6.1.14

Sunday Soup

One of my new years resolutions is to make better use of my rather large collection of cookbooks. I love reading and being inspired by cookbooks but instead of reaching for one when meal planning I often find myself Googling recipe ideas. Each week I will be making a concerted effort to use recipes I've found amongst the pages of the cookbooks I own.
Between Will and I this Christmas we added another 4 titles to our bookshelves; 'Eat- The little Book of Fast Food' by Nigel Slater (I just *love* Nigel),  'The Ethicurean Cookbook', 'Curries of The World' by Atul Kochhar and the book from which this recipe came - The New Soup Bible - given to me by my Muma. It is a bit of a tradition of my Mum's to make a soup for Sunday evening supper and it's something I'd like to get into the habit of doing in 2014....now I've got a 'Soup Bible' I've no excuse really!

Portuguese Garlic Soup

This is certainly one strangest soups I've ever made or eaten!

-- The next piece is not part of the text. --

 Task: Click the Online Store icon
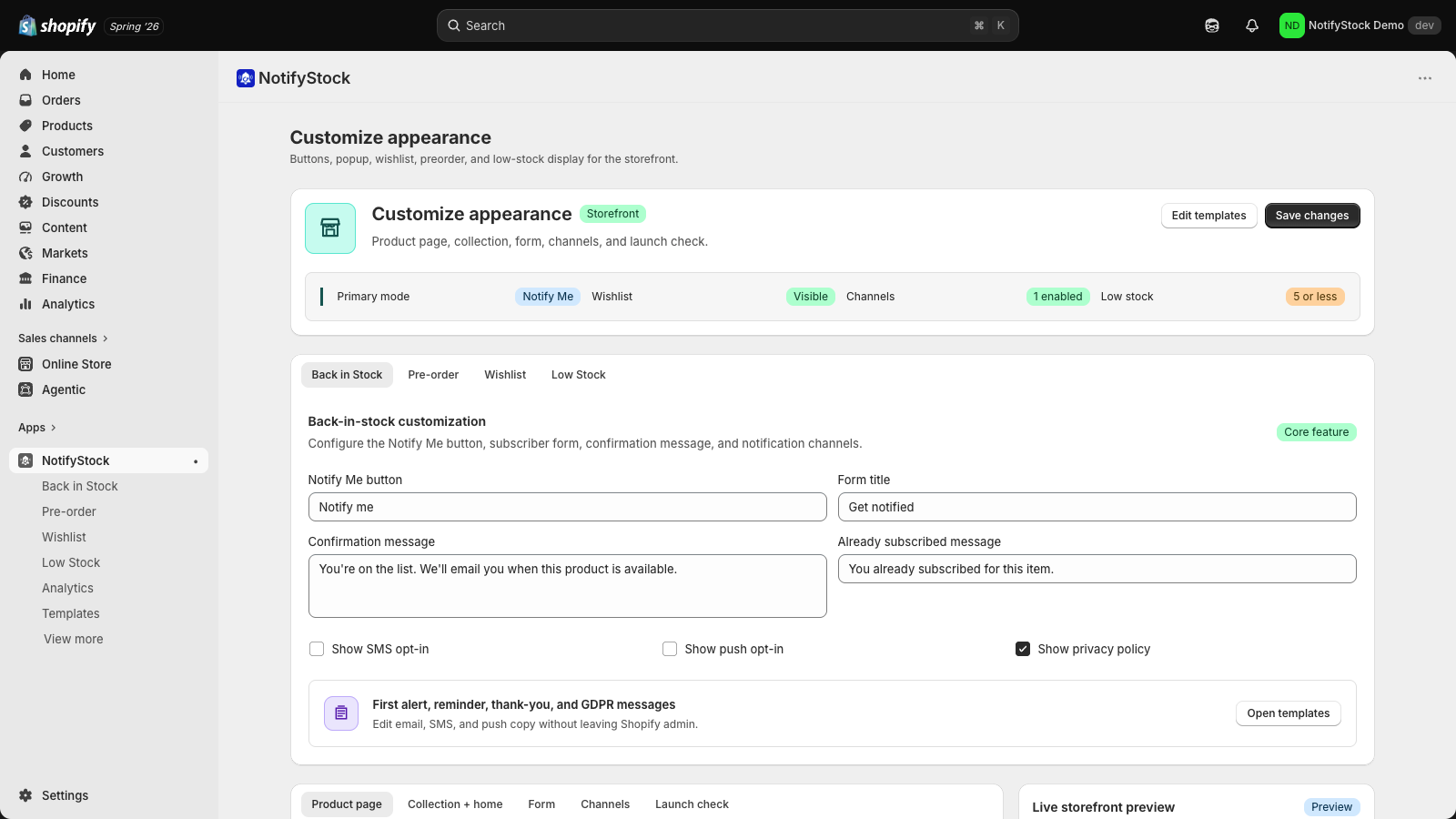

I couldn't resist giving it a go as the recipe contains a number of our favourite ingredients; garlic, coriander and eggs (yes eggs in a soup - told you it was odd). Actually that's almost it in terms of ingredients it's a very simple, strange soup but hearty, comforting and tasty.

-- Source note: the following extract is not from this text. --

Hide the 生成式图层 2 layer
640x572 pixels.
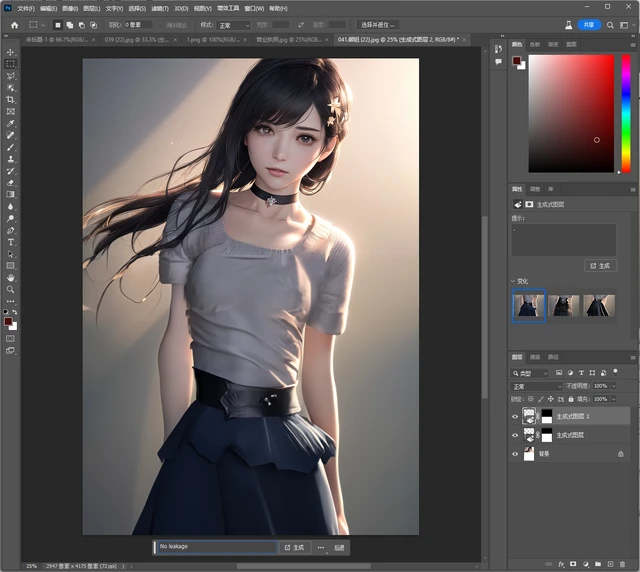click(x=516, y=416)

"This recipe is based on the wonderful bread soups or Acordas of Portugal Being a simple soup it should be made with the best ingredients"

To Serve 4

25g fresh coriander (cilantro) stalks and leaves chopped separately
1.5 litres vegetable stock 
5-6 plump garlic cloves
 4 eggs - 1 per portion
275g day-old white bread crusts removed cut into bite sized squares
4 tbs extra virgin olive oil
salt & pepper

Place the coriander stalks in a pan with the stock, bring to a boil, lower the heat and simmer for 10 minutes the process in a blender or hand blender and strain the liquid back into the pan.
Meanwhile poach the eggs until just set - (I'm a fan of the poaching many at once in a shallow pan of water method, involving no swirling or vinegar at all) - transfer eggs to a plate and trim of any untidy bits.
Crush the garlic with a teaspoon of salt and add to the pan. Bring the soup back to the boil, season, add the chopped coriander leaves and remove from the heat.
Divide the bread equally amongst your bowls and drizzle with the oil. Ladle the soup into each bowl and sit a poached egg on top of each. Finish with black pepper.
Serve immediately with olive oil at the table, which can be added to taste.




Do you think you'd like this soup? I'm sure it won't be to every ones taste but if like me you love garlic and fresh coriander (and trying out intriguing recipes) why not give it a go? Anyone actually tried this soup before? I'd love to know.